---------- DATA FOR REVIEW

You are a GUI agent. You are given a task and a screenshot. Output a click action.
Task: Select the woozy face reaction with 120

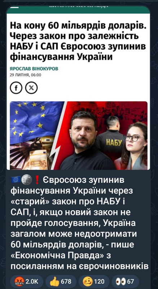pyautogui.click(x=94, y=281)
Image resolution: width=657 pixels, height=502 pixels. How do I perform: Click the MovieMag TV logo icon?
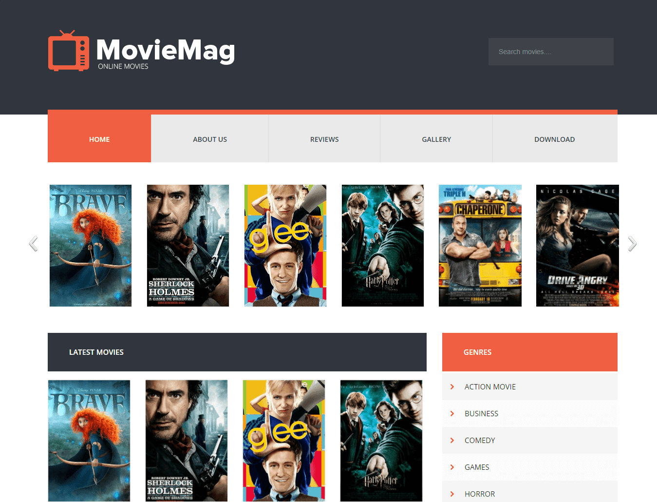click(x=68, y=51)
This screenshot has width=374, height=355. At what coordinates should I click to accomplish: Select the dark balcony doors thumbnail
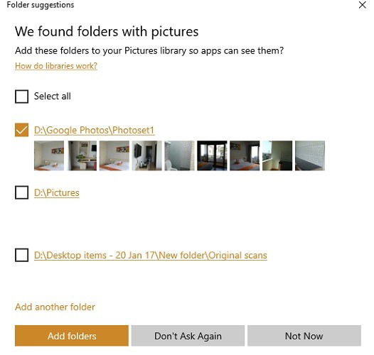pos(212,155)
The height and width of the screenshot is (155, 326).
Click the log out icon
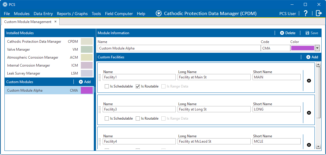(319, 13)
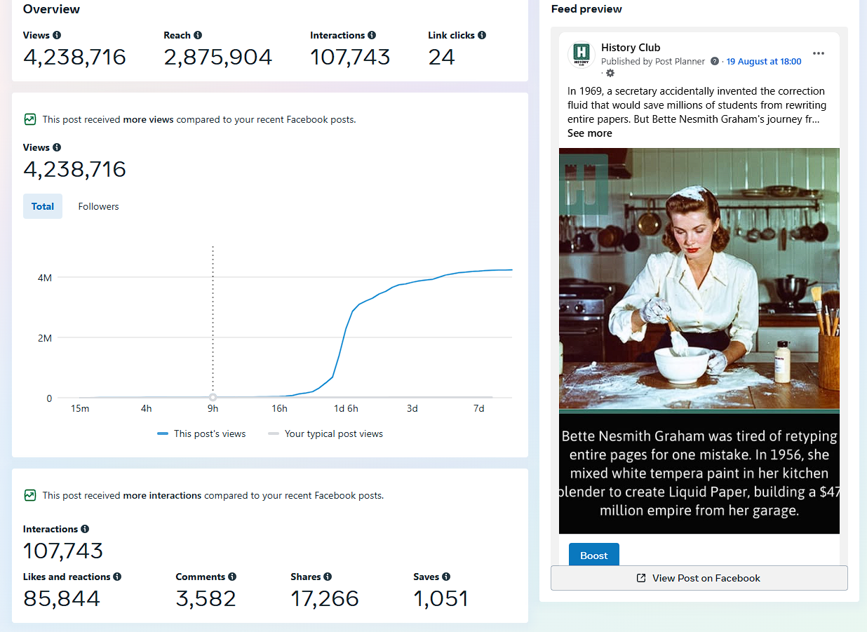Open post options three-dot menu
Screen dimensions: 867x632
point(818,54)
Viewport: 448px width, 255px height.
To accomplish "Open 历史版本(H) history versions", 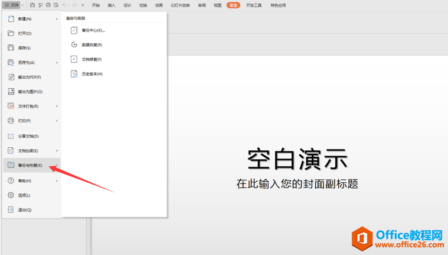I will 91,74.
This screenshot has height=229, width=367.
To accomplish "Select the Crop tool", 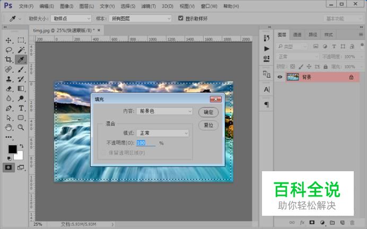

--------------------

→ **PROBLEM STATEMENT**
When the line containing "This screenshot has height=229, width=367." has been located, retype it and each line after it through the end of the records, excluding the pictures and adding nothing else.

→ **SOLUTION TO THIS TASK**
This screenshot has height=229, width=367.
To accomplish "Select the Crop tool", 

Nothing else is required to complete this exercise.